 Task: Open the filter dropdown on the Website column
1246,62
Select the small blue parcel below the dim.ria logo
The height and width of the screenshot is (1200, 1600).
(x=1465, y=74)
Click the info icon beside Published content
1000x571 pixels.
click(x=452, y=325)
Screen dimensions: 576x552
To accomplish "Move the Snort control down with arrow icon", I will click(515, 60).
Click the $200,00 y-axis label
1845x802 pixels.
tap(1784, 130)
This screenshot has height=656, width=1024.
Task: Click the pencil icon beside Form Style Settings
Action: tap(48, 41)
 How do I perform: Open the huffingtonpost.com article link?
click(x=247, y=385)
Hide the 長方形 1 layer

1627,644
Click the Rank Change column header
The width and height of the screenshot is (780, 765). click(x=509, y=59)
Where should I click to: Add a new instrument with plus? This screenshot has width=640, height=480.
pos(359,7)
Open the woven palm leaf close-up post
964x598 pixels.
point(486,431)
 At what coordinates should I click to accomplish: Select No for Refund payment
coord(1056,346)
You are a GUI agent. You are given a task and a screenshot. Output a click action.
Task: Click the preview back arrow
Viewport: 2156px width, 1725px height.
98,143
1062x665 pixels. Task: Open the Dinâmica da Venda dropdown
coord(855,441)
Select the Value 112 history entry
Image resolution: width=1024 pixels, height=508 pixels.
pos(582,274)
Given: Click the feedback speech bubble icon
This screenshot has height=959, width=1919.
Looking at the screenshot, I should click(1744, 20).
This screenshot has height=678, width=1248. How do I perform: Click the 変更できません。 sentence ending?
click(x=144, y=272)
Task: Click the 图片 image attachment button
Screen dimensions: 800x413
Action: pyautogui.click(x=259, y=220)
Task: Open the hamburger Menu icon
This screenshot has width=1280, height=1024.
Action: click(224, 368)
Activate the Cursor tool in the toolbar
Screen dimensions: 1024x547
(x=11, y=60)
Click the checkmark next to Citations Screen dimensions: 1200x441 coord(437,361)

---

TASK BRIEF: Rewrite all of the lines above, replacing "Rank Change" with "Rank Shift" and changing nothing else.

FINAL RESULT:
 Task: Open the filter dropdown on the Website column
1246,62
Select the small blue parcel below the dim.ria logo
The height and width of the screenshot is (1200, 1600).
(x=1465, y=74)
Click the info icon beside Published content
1000x571 pixels.
click(x=452, y=325)
Screen dimensions: 576x552
To accomplish "Move the Snort control down with arrow icon", I will click(515, 60).
Click the $200,00 y-axis label
1845x802 pixels.
tap(1784, 130)
This screenshot has height=656, width=1024.
Task: Click the pencil icon beside Form Style Settings
Action: tap(48, 41)
 How do I perform: Open the huffingtonpost.com article link?
click(x=247, y=385)
Hide the 長方形 1 layer

1627,644
Click the Rank Shift column header
The width and height of the screenshot is (780, 765). click(x=509, y=59)
Where should I click to: Add a new instrument with plus? This screenshot has width=640, height=480.
pos(359,7)
Open the woven palm leaf close-up post
964x598 pixels.
point(486,431)
 At what coordinates should I click to accomplish: Select No for Refund payment
coord(1056,346)
You are a GUI agent. You are given a task and a screenshot. Output a click action.
Task: Click the preview back arrow
Viewport: 2156px width, 1725px height.
98,143
1062x665 pixels. Task: Open the Dinâmica da Venda dropdown
coord(855,441)
Select the Value 112 history entry
Image resolution: width=1024 pixels, height=508 pixels.
pos(582,274)
Given: Click the feedback speech bubble icon
This screenshot has height=959, width=1919.
Looking at the screenshot, I should click(1744, 20).
This screenshot has height=678, width=1248. How do I perform: Click the 変更できません。 sentence ending?
click(x=144, y=272)
Task: Click the 图片 image attachment button
Screen dimensions: 800x413
Action: pyautogui.click(x=259, y=220)
Task: Open the hamburger Menu icon
This screenshot has width=1280, height=1024.
Action: click(224, 368)
Activate the Cursor tool in the toolbar
Screen dimensions: 1024x547
(x=11, y=60)
Click the checkmark next to Citations Screen dimensions: 1200x441 coord(437,361)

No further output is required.